▸ Data for this task
+++++

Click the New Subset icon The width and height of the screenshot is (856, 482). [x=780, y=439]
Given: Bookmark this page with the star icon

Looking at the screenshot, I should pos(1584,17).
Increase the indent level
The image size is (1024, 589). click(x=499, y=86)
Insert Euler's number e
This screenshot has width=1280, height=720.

+++++

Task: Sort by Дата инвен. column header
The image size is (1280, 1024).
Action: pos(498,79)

+++++

▸ Prompt
Whenever a line holds "height", it counts; state the total for the records and add nothing.

▸ Solution below
2